Bernoulli (Daniel) Exposition Of A New Theory On The Measurement Of Risk

The translator notes that by risk is meant risky propositions (gambles), and this paper is really about utility. Bernoulli gives this example to show that utility is not proportional to money:

 “Somehow a very poor fellow obtains a lottery ticket that will yield with equal probability either nothing or twenty thousand ducats. Will this man evaluate his chance of winning at ten thousand ducats? Would he not be ill-advised to sell this lottery ticket for nine thousand ducats? To me it seems that the answer is in the negative. On the other hand I am inclined to believe that a rich man would be ill-advised to refuse to buy the lottery ticket for nine thousand ducats. If I am not wrong then it seems clear that all men cannot use the same rule to evaluate the gamble.”

Hence Bernoulli develops his theory:

 “[T]he determination of the value of an item must not be based on its price, but rather on the utility it yields. The price of the item is dependent only on the thing itself and is equal for everyone; the utility, however, is dependent on the particular circumstances of the person making the estimate. Thus there is no doubt that a gain of one thousand ducats is more significant to a pauper than to a rich man though both gain the same amount.”

 He notes that there are exceptional cases: 

“[A] rich prisoner who possesses two thousand ducats but needs two thousand ducats more to repurchase his freedom, will place a higher value on a gain of two thousand ducats than does another man who has less money than he.”

But he regards the normal case as: 

“[A]ny increase in wealth, no matter how insignificant, will always result in an increase in utility which is inversely proportionate to the quantity of goods already possessed.”

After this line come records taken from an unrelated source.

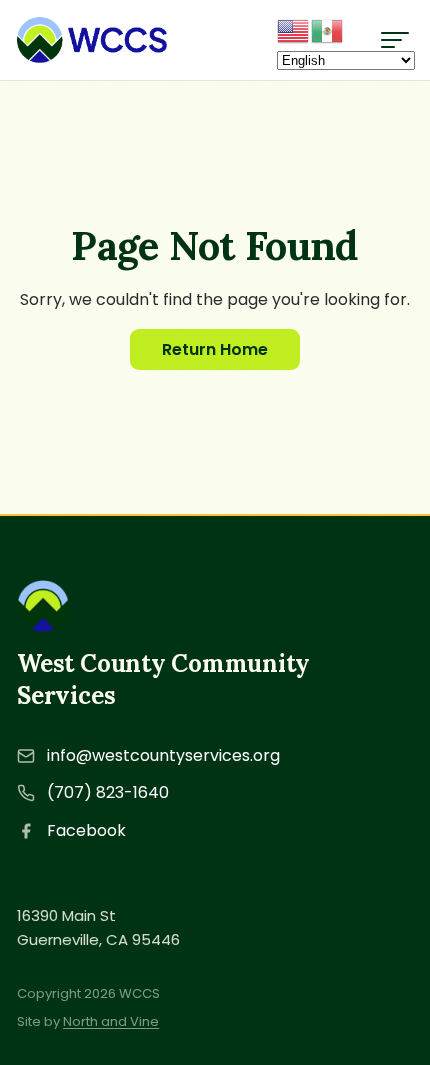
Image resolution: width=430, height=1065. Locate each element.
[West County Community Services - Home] (92, 40)
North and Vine (111, 1021)
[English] (294, 29)
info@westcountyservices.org (163, 755)
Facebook (86, 830)
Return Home (215, 349)
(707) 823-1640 (108, 792)
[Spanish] (328, 29)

Here ‘goods’ is regarded as anything that may be valued:

“For the great majority the most valuable portion of their possessions so defined will consist in their productive capacity, this term being taken to include even the beggar’s talent :a man who is able to acquire ten ducats yearly by begging will scarcely be willing to accept a sum of fifty ducats on condition that he henceforth refrain from begging or otherwise trying to earn money.”

On gambling, Bernoulli deduces that: 

“[I]n many games, even those that are absolutely fair, both of the players may expect to suffer a loss.]

On the other hand, he shows that the poorer you are the better it is to take out insurance and the richer you are the better it is to offer it. It is also better to split goods between ships, reduce the risk as he measures it. These seem reasonable conclusions, thus justifying his notion. 

David’s Conclusion

Bernoulli is concerned with typical short-run decisions that resemble gambles, as on whether a ship will come in. He notes that utility is normally a decreasing function of wealth and hence changes with wealth. He recognizes that there are exceptions but does not consider wider uncertainties nor – explicitly – risk aversion.